→ **What to produce**:
Take the material below and reproduce, word for word, only the lines from the line with "Open Wi-Fi Schedules submenu item" through the line with "Select the Dark".

→ **Entries supplied**:

####

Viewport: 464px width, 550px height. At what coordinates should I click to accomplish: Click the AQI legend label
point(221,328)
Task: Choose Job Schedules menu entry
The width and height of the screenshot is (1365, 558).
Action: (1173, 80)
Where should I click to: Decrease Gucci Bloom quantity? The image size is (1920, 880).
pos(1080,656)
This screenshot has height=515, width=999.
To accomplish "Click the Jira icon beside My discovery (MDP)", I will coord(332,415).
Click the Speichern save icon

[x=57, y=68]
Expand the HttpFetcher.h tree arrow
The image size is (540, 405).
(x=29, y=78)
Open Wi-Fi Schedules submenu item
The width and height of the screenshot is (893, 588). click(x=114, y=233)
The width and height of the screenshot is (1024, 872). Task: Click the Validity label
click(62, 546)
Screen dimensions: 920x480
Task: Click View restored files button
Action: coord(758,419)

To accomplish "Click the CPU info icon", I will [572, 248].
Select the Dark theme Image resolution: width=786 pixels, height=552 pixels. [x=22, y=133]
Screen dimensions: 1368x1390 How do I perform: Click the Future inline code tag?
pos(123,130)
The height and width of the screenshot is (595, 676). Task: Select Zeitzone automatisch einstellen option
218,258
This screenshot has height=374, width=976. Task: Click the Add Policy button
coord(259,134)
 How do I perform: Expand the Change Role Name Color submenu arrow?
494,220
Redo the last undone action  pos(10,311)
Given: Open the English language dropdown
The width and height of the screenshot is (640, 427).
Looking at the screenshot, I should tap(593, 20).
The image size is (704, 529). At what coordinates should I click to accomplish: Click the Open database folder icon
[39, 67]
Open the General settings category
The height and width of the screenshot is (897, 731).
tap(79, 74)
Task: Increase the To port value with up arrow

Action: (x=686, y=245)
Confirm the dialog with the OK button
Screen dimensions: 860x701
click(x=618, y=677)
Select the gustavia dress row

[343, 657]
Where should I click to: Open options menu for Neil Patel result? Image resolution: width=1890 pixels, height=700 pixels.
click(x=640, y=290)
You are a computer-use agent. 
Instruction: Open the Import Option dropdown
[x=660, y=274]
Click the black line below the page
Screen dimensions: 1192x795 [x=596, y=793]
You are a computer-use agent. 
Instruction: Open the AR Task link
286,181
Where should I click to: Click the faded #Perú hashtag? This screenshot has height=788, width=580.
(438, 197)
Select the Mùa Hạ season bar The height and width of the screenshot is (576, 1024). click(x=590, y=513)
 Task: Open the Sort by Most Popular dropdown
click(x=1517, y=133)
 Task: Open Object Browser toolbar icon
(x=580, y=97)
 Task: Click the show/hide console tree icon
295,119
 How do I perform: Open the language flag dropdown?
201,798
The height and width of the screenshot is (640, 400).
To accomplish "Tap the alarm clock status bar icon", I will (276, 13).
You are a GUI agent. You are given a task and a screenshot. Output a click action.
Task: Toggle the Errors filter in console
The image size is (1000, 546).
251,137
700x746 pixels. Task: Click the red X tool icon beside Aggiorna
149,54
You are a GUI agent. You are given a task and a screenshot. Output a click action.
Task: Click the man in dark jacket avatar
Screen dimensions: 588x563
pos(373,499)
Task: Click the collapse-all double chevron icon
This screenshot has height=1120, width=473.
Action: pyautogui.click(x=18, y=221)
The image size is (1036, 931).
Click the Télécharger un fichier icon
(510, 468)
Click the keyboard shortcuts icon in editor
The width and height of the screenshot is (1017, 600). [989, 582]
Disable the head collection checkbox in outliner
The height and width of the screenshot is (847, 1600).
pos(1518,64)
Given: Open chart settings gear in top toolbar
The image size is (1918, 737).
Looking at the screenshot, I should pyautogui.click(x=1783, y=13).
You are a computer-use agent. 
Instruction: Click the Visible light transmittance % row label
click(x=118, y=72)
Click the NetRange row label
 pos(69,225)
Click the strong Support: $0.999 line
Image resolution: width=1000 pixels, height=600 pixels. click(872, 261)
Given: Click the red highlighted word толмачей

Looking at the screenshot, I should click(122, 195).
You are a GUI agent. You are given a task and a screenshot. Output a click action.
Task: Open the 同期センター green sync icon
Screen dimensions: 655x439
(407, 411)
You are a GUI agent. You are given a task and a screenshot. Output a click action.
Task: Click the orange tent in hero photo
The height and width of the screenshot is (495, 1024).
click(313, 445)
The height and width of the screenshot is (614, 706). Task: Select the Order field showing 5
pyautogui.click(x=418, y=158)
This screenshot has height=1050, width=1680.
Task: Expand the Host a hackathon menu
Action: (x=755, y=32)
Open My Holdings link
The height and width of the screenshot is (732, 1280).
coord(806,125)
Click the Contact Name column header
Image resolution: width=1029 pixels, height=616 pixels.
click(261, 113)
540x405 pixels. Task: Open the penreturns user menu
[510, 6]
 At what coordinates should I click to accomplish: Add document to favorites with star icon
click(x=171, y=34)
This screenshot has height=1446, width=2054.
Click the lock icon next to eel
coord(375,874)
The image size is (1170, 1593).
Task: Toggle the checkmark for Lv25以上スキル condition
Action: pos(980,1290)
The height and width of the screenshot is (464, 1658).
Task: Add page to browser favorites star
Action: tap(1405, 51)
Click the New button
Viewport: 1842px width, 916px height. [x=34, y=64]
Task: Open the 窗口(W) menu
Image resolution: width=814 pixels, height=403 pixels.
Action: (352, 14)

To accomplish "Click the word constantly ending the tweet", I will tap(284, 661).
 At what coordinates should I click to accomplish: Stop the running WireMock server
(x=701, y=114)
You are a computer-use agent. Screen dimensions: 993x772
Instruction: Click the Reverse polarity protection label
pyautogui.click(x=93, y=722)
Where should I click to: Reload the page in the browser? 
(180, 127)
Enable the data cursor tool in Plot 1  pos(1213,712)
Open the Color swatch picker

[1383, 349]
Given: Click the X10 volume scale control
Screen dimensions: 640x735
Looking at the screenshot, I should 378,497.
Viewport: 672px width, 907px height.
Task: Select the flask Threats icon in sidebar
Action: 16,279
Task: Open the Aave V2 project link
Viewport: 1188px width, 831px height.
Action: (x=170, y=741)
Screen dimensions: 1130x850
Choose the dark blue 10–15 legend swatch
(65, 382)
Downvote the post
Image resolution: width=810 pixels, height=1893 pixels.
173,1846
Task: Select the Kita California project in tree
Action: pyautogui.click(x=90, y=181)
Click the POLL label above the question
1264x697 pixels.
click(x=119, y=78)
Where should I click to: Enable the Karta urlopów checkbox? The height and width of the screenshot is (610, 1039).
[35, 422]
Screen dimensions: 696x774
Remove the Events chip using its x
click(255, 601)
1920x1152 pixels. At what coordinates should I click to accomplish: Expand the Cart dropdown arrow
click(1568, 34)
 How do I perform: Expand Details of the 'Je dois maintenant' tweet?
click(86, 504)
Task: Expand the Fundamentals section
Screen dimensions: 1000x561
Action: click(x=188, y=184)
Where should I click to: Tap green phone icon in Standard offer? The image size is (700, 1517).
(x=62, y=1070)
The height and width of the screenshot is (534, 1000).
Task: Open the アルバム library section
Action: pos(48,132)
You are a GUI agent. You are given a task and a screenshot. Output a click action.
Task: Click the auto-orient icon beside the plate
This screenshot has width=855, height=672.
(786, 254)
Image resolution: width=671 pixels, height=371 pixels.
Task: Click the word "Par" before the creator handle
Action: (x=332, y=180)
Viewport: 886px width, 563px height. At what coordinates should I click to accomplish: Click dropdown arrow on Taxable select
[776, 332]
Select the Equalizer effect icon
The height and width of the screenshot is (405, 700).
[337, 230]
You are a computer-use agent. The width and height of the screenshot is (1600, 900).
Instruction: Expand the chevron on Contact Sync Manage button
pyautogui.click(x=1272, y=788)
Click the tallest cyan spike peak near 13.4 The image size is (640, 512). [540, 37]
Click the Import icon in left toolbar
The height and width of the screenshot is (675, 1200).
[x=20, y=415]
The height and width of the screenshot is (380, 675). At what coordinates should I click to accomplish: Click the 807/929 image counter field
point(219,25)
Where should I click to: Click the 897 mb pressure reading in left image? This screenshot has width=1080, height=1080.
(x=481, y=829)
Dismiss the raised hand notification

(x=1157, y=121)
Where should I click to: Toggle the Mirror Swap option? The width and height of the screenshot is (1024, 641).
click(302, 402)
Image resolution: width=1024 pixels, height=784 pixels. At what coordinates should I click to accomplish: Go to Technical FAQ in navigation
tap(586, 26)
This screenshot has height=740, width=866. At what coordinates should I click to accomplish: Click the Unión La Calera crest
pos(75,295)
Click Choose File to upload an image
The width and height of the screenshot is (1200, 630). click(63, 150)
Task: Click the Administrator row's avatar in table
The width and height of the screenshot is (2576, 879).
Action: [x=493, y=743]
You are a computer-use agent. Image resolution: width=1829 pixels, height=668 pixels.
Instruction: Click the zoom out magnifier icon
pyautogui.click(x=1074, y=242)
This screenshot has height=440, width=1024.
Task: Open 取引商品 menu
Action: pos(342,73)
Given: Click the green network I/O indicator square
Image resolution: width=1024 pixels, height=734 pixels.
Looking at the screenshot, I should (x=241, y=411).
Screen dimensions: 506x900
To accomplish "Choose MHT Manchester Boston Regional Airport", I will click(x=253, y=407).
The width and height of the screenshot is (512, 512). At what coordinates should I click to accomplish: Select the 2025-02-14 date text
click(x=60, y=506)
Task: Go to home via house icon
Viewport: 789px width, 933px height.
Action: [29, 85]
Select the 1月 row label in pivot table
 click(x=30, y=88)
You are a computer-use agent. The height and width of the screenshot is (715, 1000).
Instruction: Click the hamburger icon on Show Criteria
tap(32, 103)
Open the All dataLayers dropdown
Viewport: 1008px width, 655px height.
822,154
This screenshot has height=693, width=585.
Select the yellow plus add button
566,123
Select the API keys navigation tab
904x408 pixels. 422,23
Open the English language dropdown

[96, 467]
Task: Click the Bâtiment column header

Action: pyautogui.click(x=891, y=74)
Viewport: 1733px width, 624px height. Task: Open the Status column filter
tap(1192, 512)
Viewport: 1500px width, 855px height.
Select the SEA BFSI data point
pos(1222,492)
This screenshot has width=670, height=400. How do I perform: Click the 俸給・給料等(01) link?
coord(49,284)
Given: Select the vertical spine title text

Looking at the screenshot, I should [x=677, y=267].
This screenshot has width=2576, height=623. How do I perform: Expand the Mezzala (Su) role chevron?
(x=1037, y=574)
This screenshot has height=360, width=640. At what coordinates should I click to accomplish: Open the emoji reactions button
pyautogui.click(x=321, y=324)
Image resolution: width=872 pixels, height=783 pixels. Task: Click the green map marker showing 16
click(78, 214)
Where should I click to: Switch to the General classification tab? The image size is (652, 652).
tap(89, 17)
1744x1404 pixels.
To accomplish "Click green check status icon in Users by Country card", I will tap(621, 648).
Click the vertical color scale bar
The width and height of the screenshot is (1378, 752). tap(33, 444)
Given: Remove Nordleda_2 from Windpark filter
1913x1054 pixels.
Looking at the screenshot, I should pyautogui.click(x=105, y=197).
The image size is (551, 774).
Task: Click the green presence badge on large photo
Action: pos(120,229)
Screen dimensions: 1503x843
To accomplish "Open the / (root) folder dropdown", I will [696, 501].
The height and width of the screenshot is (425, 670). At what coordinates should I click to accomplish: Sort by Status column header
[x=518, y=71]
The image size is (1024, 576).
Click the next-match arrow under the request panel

####

→ **Expected answer**:
Open Wi-Fi Schedules submenu item
The width and height of the screenshot is (893, 588). click(x=114, y=233)
The width and height of the screenshot is (1024, 872). Task: Click the Validity label
click(62, 546)
Screen dimensions: 920x480
Task: Click View restored files button
Action: coord(758,419)

To accomplish "Click the CPU info icon", I will [572, 248].
Select the Dark theme Image resolution: width=786 pixels, height=552 pixels. [x=22, y=133]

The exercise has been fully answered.